First of all, you should undoubtedly run empirical experiments more than once (we still encounter many cases where researchers measure execution time only once). and perform statistical analysis. There is no universal recipe how many times you should repeat your empirical experiment since it heavily depends on the type of your experiments, platform and environment. You should then analyze the distribution of execution times as shown in the figure below:

If you have more than one expected value (b), it means that you have several run-time states in your system (such as adaptive frequency scaling) and you can not use average and reliably compare empirical results. However, if there is only one expected value for a given experiment (a), then you can use it to compare multiple experiments. This is particularly useful when running experiments across different platforms from different users as described in this article.
You should also report the variation of empirical results together with all expected values. Furthermore, we strongly suggest you to pre-record results from your platform and provide a script to automatically compare new results with the pre-recorded ones.

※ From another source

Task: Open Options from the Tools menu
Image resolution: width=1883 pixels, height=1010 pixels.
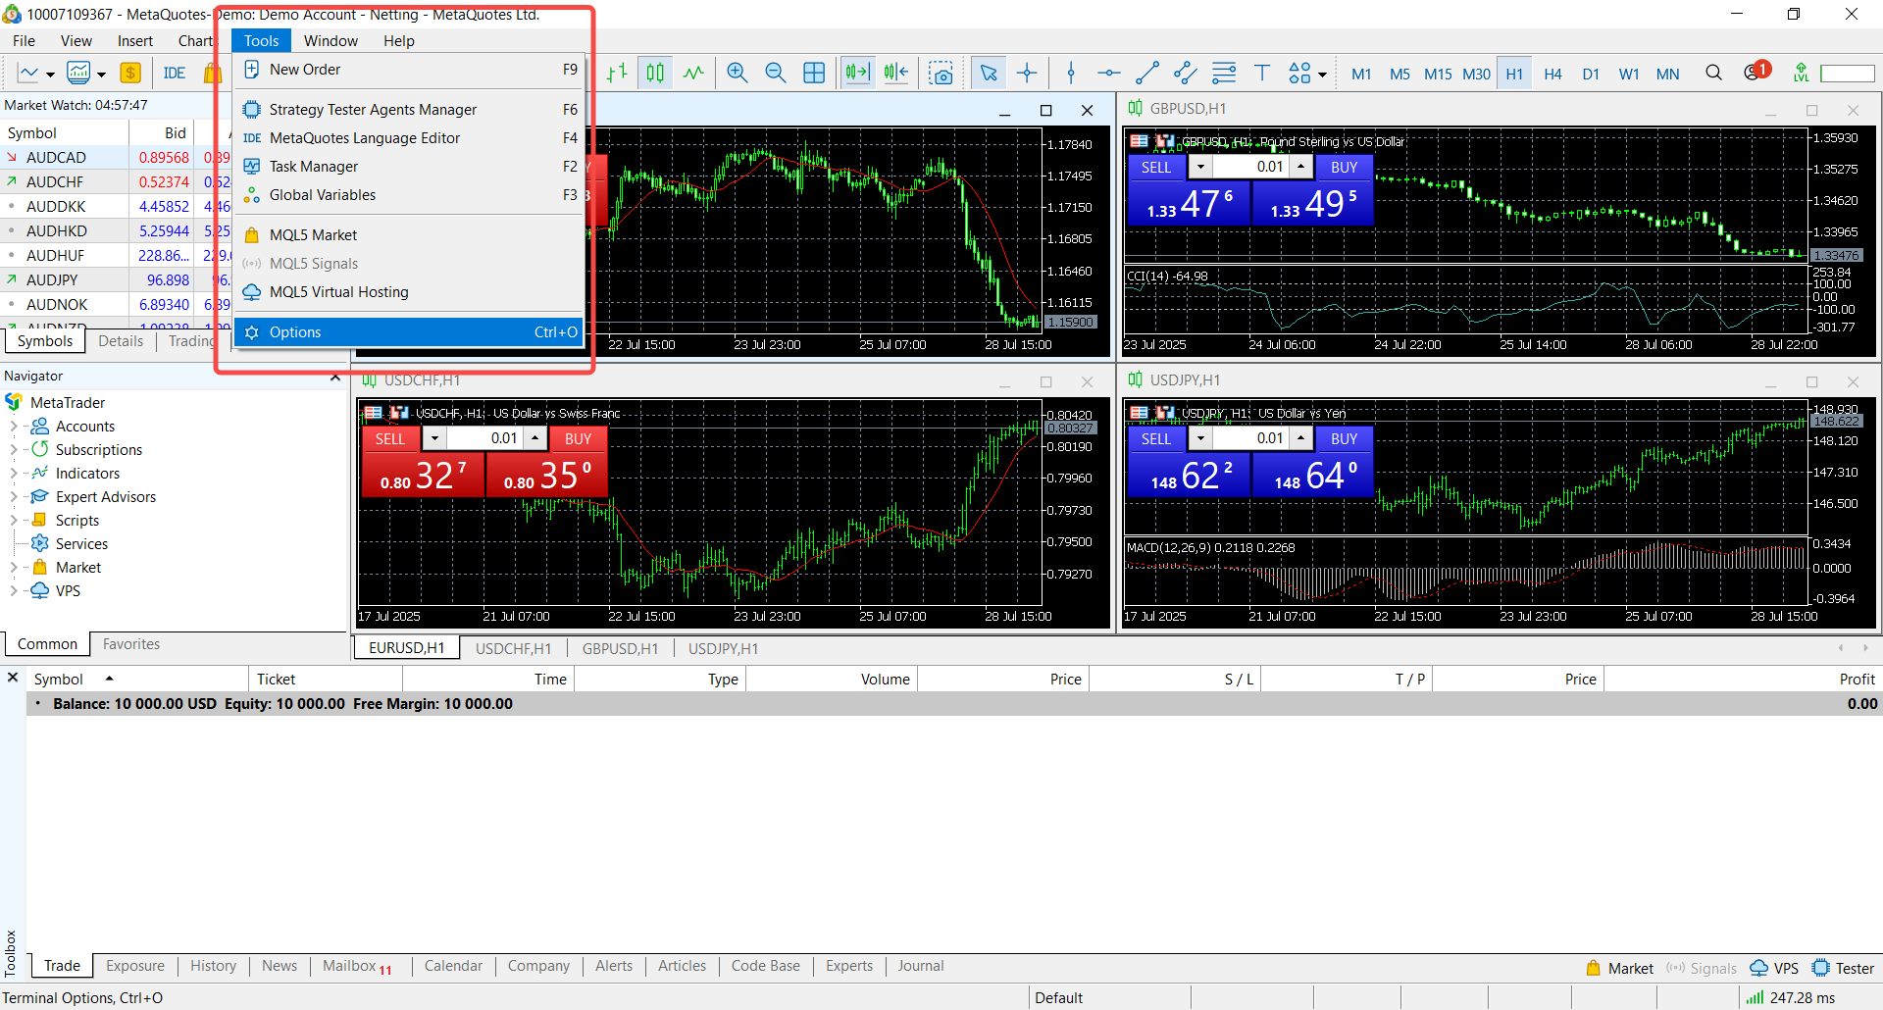Action: 295,332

Otherwise, evaluators can spend considerable amount of time digging out and validating results from “stdout”. For example, see how new results are visualized and compared against the pre-recorded ones using some dashboard in the CGO’17 artifact.
How to deal with numerical accuracy and instability?
If the accuracy of your results depends on a given machine, environment and optimizations (for example, when optimizing BLAS, DNN, etc), you should provide a script to automatically report unexpected loss in accuracy above provided threshold as well as any numerical instability.
How to validate models or algorithm scalability?
If you present a novel parallel algorithm or some predictive model which should scale across a number of cores/processors/nodes, we suggest you to provide an experimental workflow that could automatically detect the topology of a user machine, validate your models or algorithm scalability, and report any unexpected behavior.
Is there any page limit for my Artifact Evaluation Appendix?
There is no limit for the AE Appendix at the time of the submission for Artifact Evaluation.
However, there is currently a 2 page limit for the AE Appendix in the camera-ready CGO, PPoPP, ASPLOS and MLSys papers. There is no page limit for the AE Appendix in the camera-ready SC paper. We also expect that there will be no page limits for AE Appendices in the journals willing to participate in the AE initiative.